Data items
════

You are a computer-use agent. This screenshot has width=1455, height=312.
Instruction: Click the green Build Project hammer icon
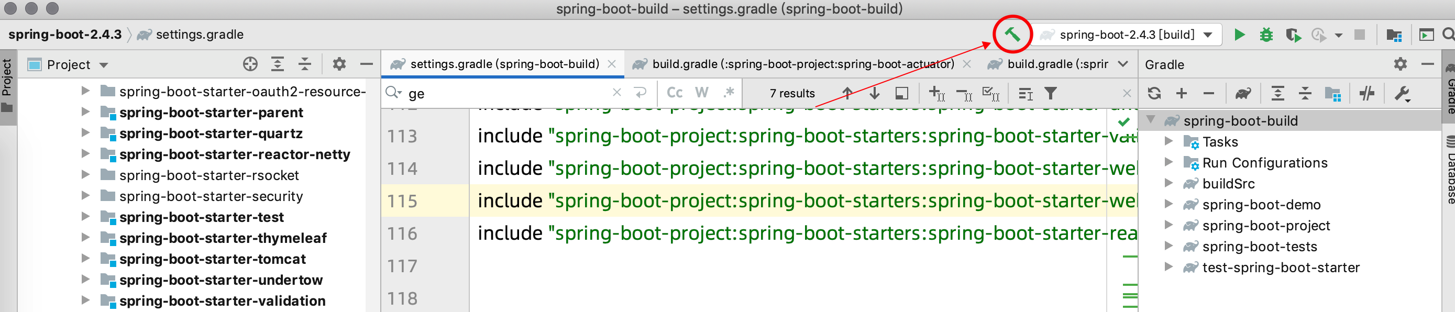[1012, 34]
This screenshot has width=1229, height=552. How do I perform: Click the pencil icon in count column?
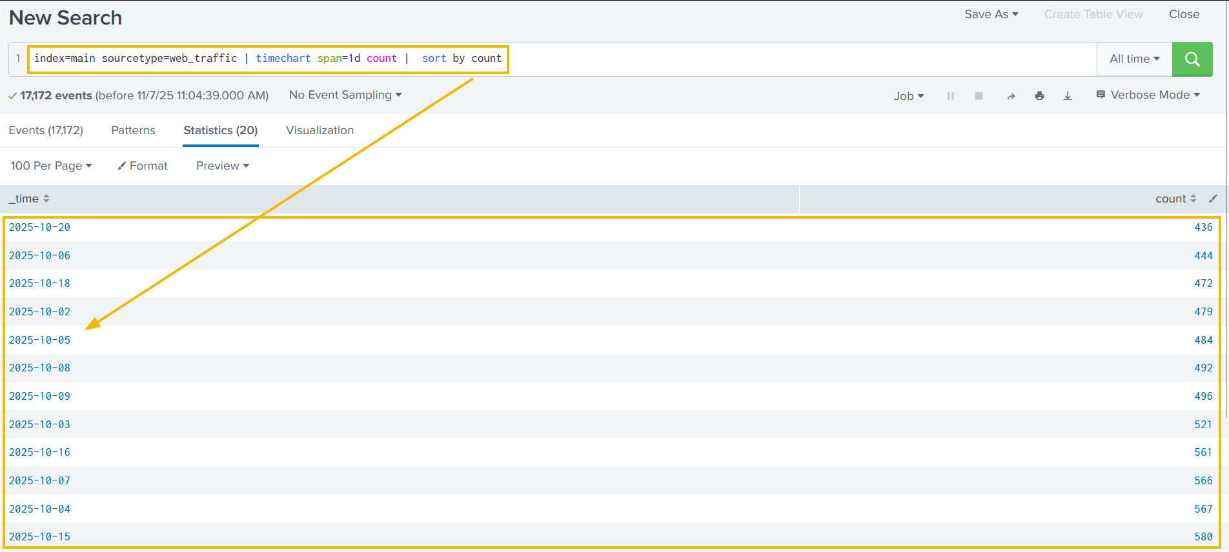(1213, 199)
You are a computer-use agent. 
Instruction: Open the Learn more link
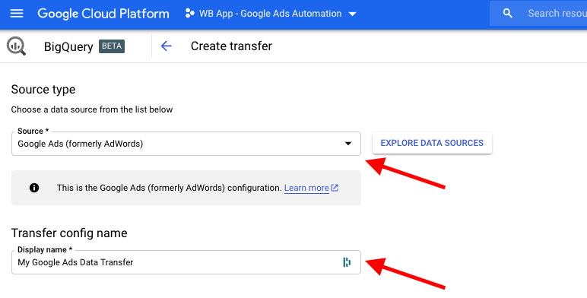pyautogui.click(x=306, y=188)
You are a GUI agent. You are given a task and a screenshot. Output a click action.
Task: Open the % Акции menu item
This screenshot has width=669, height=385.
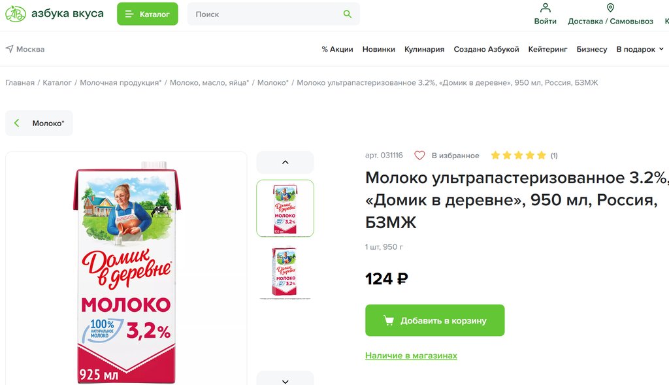[337, 49]
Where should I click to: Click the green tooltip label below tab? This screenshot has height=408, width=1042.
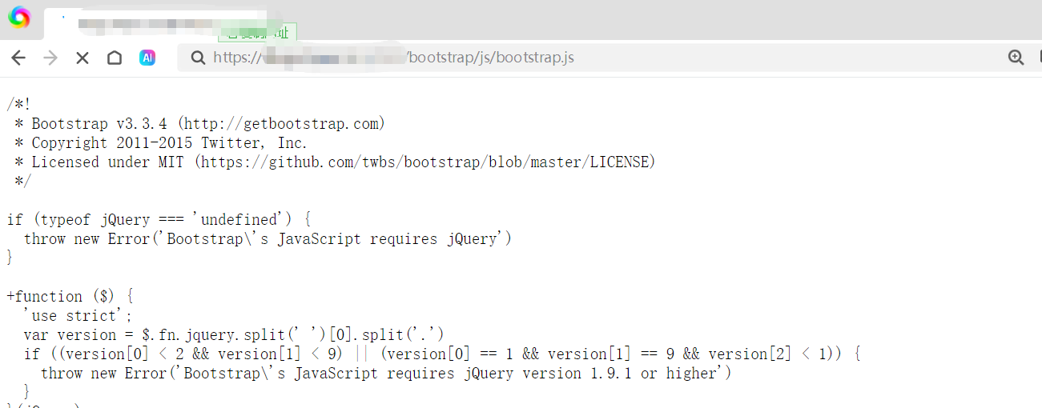pyautogui.click(x=257, y=33)
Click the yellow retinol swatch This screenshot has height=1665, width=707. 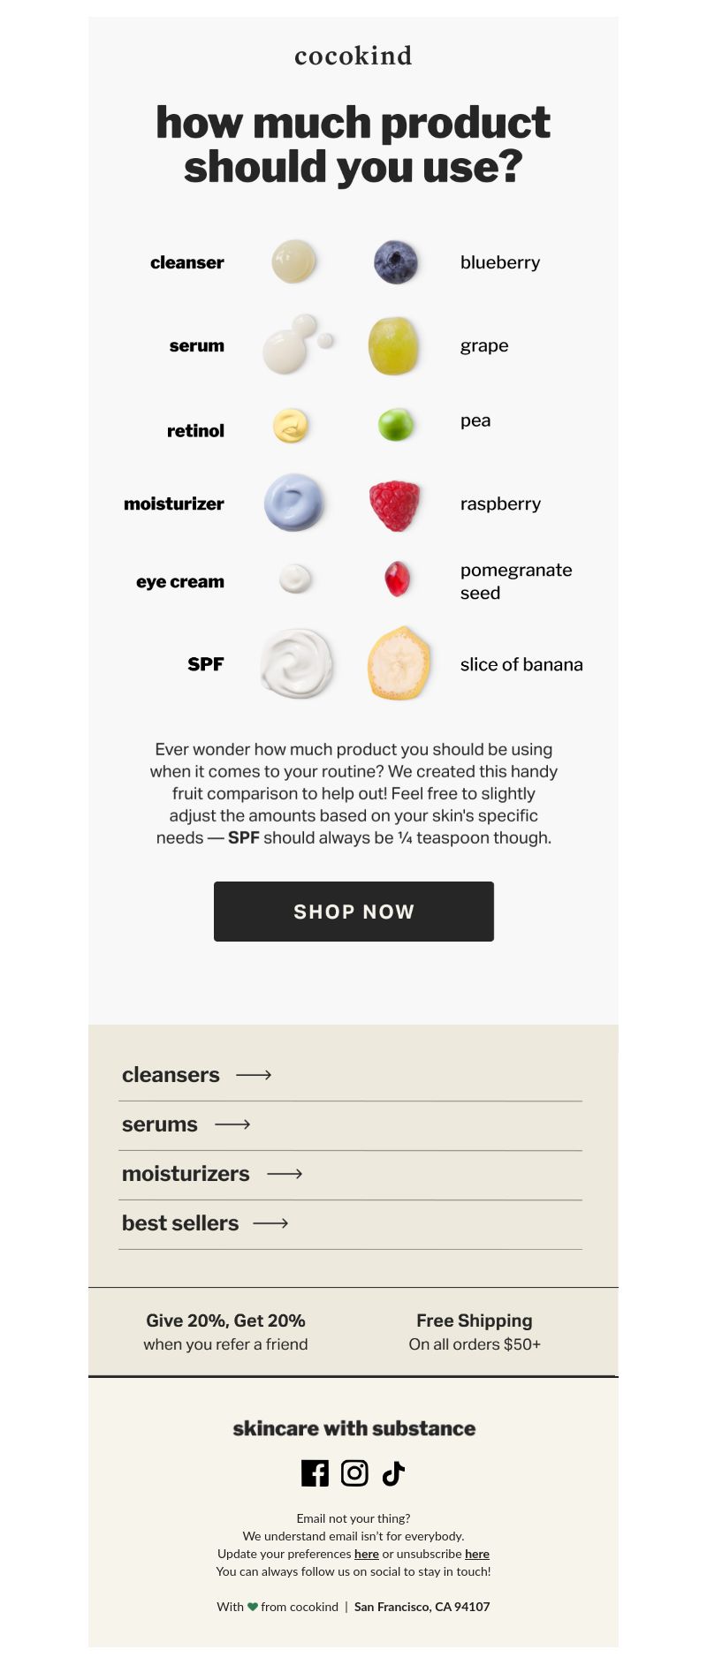pyautogui.click(x=291, y=426)
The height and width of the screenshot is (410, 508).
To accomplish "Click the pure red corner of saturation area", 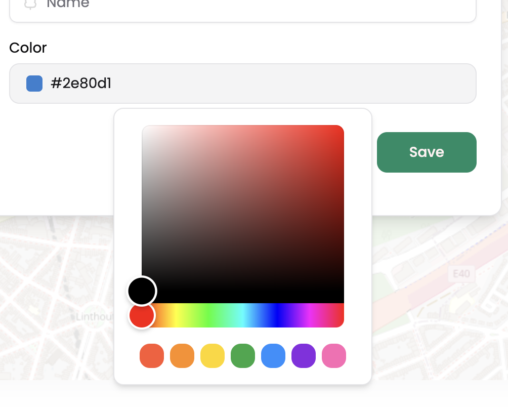I will [x=342, y=128].
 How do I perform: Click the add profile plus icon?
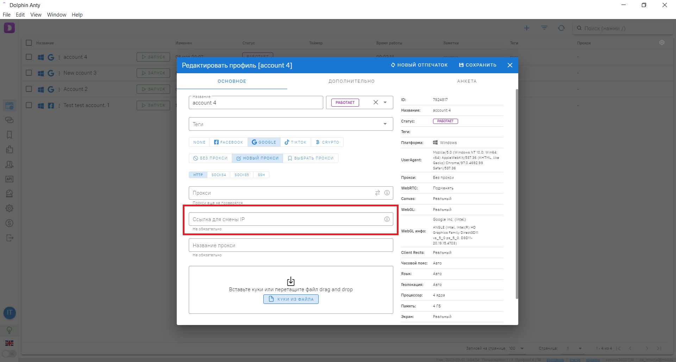tap(527, 28)
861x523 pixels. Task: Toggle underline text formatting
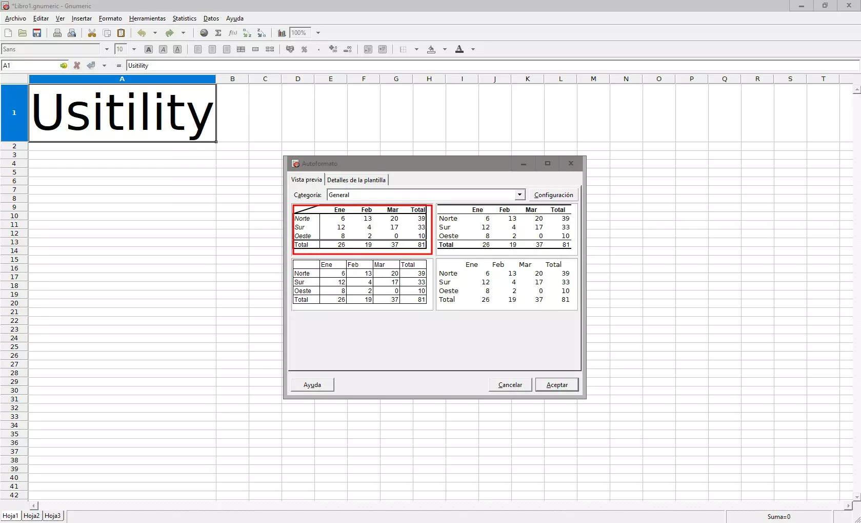pos(177,49)

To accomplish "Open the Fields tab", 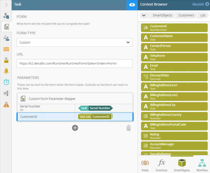I will pos(145,165).
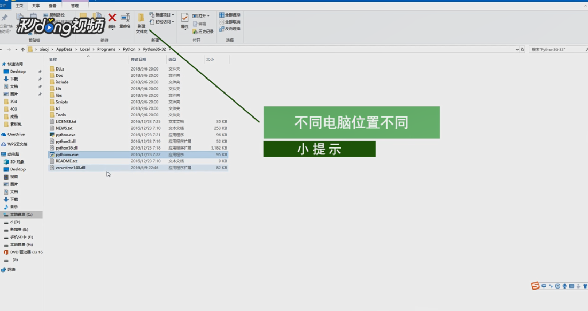Click the History (历史记录) icon
Viewport: 588px width, 311px height.
click(203, 31)
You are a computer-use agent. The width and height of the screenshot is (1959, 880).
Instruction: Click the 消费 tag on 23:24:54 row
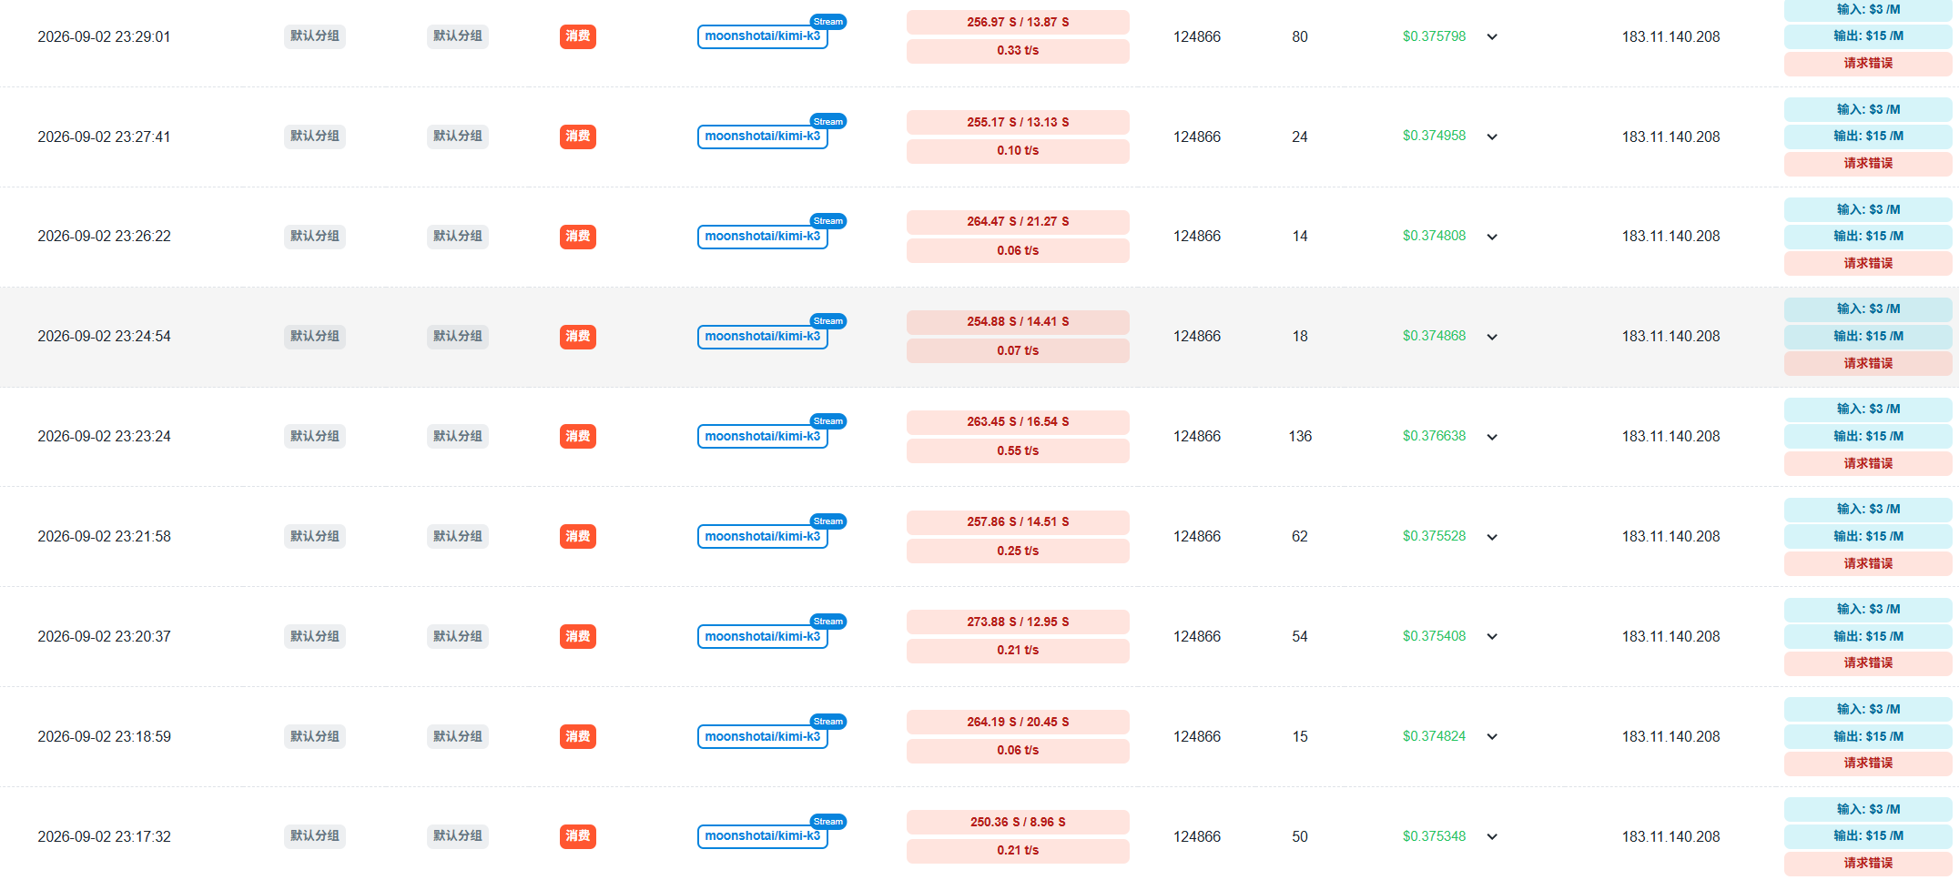578,337
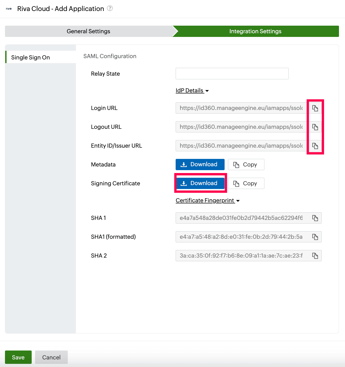The image size is (345, 367).
Task: Select Single Sign On in the sidebar
Action: point(31,57)
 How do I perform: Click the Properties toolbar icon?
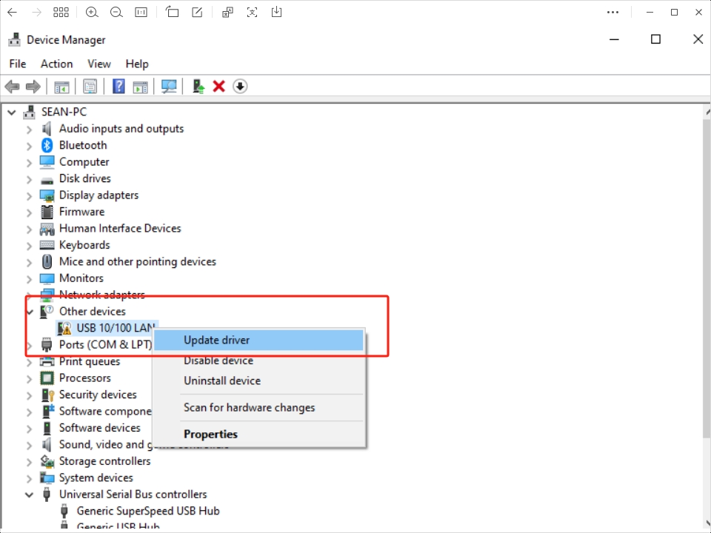90,87
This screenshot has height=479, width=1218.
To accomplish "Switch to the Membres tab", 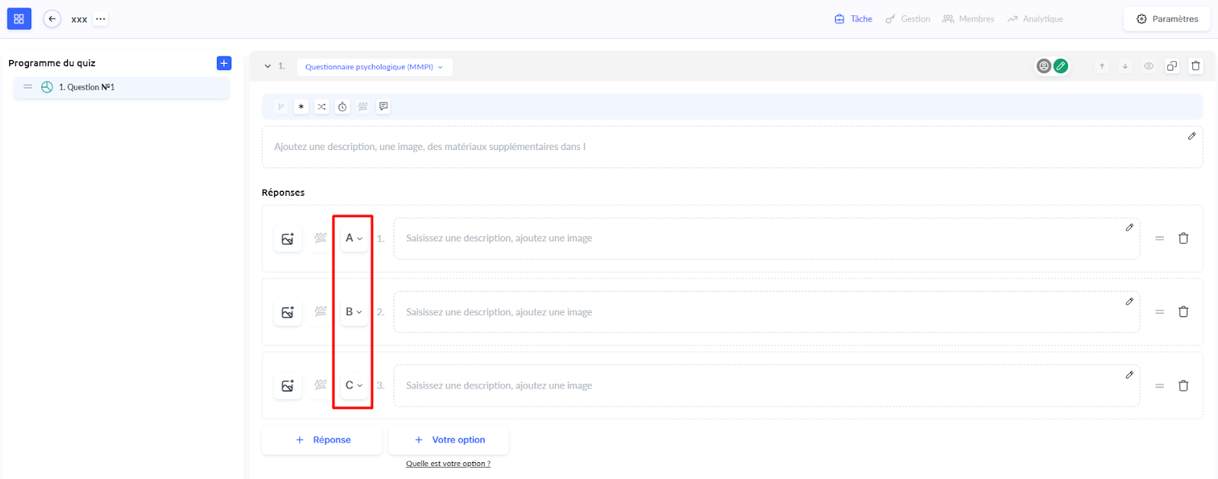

════

--- REQUIREMENT ---
Filter the records above for "agent" and copy every matching line.

--- ANSWER BELOW ---
You are a computer-use agent. This screenshot has width=1455, height=312.
You are a computer-use agent. 
You are a GUI agent. You are given a task and a screenshot. Output a click action.
You are a computer-use agent. The width and height of the screenshot is (1959, 880).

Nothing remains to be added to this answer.